Work

League of Lenses

Computer Vision
AWS

I developed a tool to assist content creators to edit landscape videos into vertical videos easily.

League of lenses

Introduction

So the input to the program is a landscape video (16:9 aspect ratio) of league of legends gameplay, preferably under a minute due to AWS lambda memory 3008 MB contraint. The output is a vertical form video (9:16 aspect ratio).

Example:

Default Center Crop

League of Lenses Output

Motivation

I had lots of clips saved up and wanted to upload them as YouTube shorts but realized that converting from landscape to vertical form led to some information loss, partically across the X-axis. The camera (player fov) isn’t always centered on the player or where the action is. But the watcher is really only interested in the action, and the clip maker (me) is also really interested in showing the meat or action part of the gameplay at every frame.

Solution

To tackle the challenge of focusing the camera where the enemies are, one obvious but computationally expensive solution would be to train a computer vision model to detect League of Legends characters on screen and output their locations. Perhaps an auto-regressive encoder-decoder architecture could handle variable output lengths. However, this approach uses far too much compute for such a simple problem.
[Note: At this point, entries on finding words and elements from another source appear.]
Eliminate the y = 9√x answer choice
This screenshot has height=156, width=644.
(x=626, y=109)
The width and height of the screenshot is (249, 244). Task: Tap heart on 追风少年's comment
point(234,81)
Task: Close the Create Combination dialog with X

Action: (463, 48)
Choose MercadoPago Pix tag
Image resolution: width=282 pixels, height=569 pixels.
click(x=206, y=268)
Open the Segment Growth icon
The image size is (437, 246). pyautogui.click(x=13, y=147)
Instead of tracking enemies on the player screen and finding a bounding box that includes most enemies while respecting vertical format constraints, we can simplify the problem by analyzing the minimap and reprojecting that information back to the player screen dimensions. On the minimap, we can determine both what the player is currently seeing (through contour detection and thresholding) and where enemies are located (through hand-crafted blob detection) relative to the current screen. This turns out to be all we really need.

Step 1: Locate the Minimap

We only need to find the minimap location once, using the first frame(s) of gameplay. This is done using SIFT (Scale-Invariant Feature Transform), which is ideal because the minimap can vary in size across different resolutions. To handle different map appearances, I only use the top-left corner of the map for SIFT matching, as that area remains consistent across all map skins. Since the minimap is always in the bottom-right corner, once the top-left corner is found, the minimap area is simply

minimap_area = frame[minimap_top_left_y:, minimap_top_left_x:]
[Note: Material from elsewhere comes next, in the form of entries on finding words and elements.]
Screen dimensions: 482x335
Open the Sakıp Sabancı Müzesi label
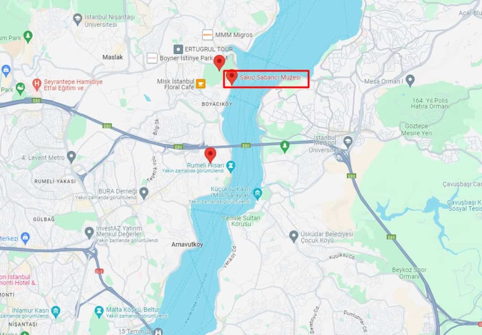click(270, 78)
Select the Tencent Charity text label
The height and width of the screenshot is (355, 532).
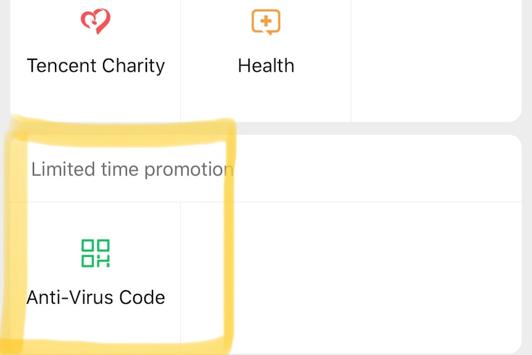[x=96, y=65]
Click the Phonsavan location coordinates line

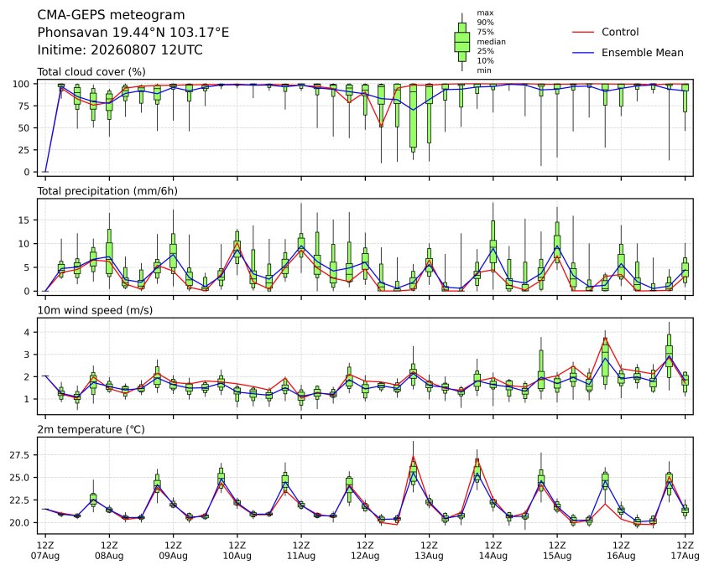click(x=133, y=33)
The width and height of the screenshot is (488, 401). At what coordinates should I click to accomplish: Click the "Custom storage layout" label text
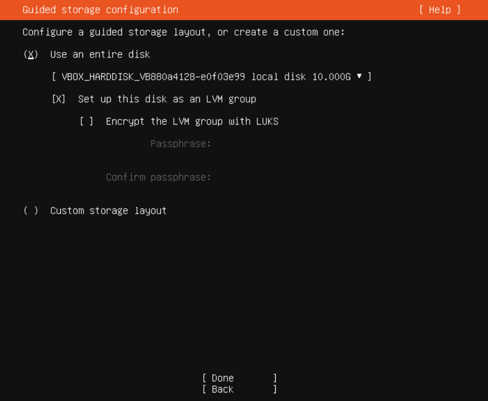point(109,211)
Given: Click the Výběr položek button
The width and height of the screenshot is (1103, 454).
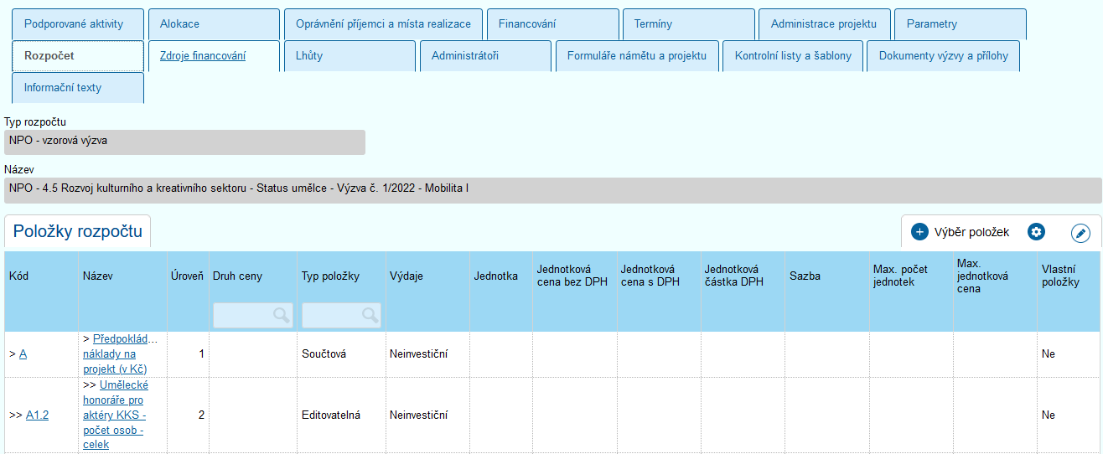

All subsequent processing is cropped to operate only on this minimap region.

Step 2: Find the Player’s Field of View

Next, we need to find the area of the minimap that represents what the player currently sees, since this is the domain we’ll reproject our bounding box back to. This is done by thresholding the minimap and finding the white rectangle that indicates the player’s FOV. Initially, I restricted contours to those with exactly 4 corners (rectangular shapes), but champion icons overlapping the white rectangle made this approach unreliable. Instead, gating by the contour’s area using prior knowledge about expected FOV size proved more effective.

Step 3: Detect Enemies

We look for red circles (or orange in colorblind mode, though this isn’t fully supported yet) within the player FOV on the minimap. We find the centers of these circles and take the average of their X positions. We don’t need to consider Y positions because the vertical format includes all vertical content once the horizontal bounds are set.

Step 4: Update Camera Pan

We update the pan based on the last camera starting location, accounting for the minimap-to-screen ratio and applying smoothing to ensure natural movement. We then reproject this position back to frame dimensions (1920x1080) to determine the next camera starting location. Each frame uses this starting location until a set width is reached.
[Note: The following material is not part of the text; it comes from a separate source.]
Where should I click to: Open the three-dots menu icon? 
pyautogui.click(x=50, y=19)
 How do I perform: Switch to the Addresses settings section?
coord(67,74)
This width is computed from the original frame size. If the original landscape frame is 1920x1080, the vertical frame becomes 1080x1920. Since the Y dimension grows by almost double, the visible width is reduced to approximately 500 pixels (calculated precisely in the application). This Y-axis expansion creates a zoom-in effect, focusing on the action.

Improvements

  • Frame sampling: You don’t need to process every frame; checking every X frames is sufficient.

  • Look-ahead: Since the camera pans gradually, you want to look ahead Y frames to anticipate future action and pan the camera proactively.

AWS Related Implementation Details

  • AWS SAM to deploy application. This involved using ECR to store container images but only recently did I findout once a lambda function utilizes the container image, you are safe to delete it. This reduced my monthly cost from 10 cents to 5 cents!
  • AWS S3 to store user uploaded files and processed files. These are automatically cleaned up in 3 days.
  • AWS SQS for lambda functions to notify when they are done. And used by clients to poll for progress.